Each line below is to be written out in full, exactly as shown.

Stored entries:
»»

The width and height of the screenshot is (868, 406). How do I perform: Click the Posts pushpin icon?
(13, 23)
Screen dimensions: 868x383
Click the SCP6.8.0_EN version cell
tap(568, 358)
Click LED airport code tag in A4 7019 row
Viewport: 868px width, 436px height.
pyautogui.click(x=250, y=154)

««

_Response area_
The width and height of the screenshot is (868, 406). How do I perform: Click the Posts pushpin icon?
(13, 23)
Screen dimensions: 868x383
Click the SCP6.8.0_EN version cell
tap(568, 358)
Click LED airport code tag in A4 7019 row
Viewport: 868px width, 436px height.
pyautogui.click(x=250, y=154)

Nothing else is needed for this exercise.